__Exercise details__: Copy out all the lines in the records that include the word "computer".

__Input material__:

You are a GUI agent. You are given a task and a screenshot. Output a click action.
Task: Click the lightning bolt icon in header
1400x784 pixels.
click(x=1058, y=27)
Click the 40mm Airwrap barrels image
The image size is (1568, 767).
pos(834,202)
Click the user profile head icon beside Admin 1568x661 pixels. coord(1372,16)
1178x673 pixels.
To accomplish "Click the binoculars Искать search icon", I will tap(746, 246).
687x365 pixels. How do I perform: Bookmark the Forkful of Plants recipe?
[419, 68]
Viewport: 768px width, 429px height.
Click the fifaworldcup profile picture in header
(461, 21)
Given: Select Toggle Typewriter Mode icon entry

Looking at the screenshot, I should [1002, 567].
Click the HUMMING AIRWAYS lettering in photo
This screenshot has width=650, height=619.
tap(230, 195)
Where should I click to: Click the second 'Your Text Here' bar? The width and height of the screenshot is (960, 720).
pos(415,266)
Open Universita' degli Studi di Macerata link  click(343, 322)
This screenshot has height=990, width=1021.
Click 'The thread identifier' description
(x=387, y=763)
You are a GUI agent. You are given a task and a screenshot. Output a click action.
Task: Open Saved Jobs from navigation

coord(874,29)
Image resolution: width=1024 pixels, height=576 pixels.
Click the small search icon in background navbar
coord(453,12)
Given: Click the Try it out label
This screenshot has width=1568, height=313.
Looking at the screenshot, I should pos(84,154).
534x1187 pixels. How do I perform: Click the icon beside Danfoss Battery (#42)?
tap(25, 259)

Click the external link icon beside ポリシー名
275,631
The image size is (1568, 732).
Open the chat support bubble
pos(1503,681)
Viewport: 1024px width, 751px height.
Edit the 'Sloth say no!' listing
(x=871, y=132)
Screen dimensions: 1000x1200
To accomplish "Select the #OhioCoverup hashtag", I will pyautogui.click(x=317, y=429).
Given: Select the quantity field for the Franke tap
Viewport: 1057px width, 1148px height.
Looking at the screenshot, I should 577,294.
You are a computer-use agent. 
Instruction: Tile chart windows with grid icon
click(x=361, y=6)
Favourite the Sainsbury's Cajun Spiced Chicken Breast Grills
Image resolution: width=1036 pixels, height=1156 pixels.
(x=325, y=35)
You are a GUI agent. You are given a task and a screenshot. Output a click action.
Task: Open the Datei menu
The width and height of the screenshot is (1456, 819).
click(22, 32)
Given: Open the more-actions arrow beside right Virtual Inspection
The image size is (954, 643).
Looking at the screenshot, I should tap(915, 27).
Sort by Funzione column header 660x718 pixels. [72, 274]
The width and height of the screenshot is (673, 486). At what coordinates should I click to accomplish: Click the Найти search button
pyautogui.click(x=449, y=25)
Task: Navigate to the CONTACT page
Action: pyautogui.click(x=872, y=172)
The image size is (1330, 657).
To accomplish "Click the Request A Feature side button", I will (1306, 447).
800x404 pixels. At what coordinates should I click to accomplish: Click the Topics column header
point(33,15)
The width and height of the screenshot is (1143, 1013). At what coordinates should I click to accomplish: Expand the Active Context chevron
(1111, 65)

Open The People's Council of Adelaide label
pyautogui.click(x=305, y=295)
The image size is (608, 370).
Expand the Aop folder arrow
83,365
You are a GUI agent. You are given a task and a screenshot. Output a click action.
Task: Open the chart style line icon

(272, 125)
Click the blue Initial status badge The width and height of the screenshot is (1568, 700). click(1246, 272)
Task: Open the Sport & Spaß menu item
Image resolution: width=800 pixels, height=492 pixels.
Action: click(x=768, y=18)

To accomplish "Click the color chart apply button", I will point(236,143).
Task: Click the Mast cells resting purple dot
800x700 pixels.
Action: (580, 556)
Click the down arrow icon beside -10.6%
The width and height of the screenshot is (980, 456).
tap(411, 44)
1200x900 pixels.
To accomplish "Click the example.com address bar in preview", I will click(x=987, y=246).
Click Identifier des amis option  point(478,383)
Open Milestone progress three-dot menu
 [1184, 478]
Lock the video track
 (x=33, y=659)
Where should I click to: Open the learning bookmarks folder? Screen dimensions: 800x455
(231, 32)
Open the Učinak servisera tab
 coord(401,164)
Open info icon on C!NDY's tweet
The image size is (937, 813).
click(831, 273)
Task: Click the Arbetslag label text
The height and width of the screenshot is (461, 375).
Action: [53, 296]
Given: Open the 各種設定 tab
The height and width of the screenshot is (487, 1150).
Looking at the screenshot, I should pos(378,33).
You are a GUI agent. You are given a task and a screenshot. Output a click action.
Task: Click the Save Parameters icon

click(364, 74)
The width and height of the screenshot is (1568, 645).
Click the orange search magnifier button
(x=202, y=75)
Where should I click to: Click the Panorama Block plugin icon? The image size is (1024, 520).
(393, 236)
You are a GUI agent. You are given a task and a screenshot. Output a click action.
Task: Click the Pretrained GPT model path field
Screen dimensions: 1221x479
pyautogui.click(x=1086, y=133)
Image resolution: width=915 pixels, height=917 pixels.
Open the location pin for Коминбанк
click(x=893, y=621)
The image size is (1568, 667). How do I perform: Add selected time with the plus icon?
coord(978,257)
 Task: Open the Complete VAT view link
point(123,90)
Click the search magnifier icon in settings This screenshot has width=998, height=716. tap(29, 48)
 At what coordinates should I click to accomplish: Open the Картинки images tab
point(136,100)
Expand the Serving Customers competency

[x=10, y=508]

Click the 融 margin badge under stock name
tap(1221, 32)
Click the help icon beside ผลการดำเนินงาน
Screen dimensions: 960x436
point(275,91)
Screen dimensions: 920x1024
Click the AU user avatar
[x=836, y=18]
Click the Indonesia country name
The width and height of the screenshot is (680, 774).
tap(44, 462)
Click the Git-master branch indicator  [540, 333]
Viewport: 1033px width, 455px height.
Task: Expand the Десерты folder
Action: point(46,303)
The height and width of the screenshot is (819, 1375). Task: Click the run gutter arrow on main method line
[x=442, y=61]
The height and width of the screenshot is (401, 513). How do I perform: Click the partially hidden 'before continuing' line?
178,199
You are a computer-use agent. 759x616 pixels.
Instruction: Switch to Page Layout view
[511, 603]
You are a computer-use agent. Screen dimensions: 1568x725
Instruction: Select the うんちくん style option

__Solution for this task__:
You are a computer-use agent. 
You are a computer-use agent. 759x616 pixels.
You are a computer-use agent. Screen dimensions: 1568x725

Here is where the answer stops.